* **Problem details**
What lines of the data hold the string "screenshot"? Pull each one out.

* **Extracted information**
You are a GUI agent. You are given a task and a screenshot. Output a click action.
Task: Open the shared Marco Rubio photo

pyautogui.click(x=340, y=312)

---

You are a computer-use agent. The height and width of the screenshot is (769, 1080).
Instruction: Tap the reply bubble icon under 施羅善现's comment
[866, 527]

* **Task solution**
You are a GUI agent. You are given a task and a screenshot. Output a click action.
You are a computer-use agent. The height and width of the screenshot is (769, 1080).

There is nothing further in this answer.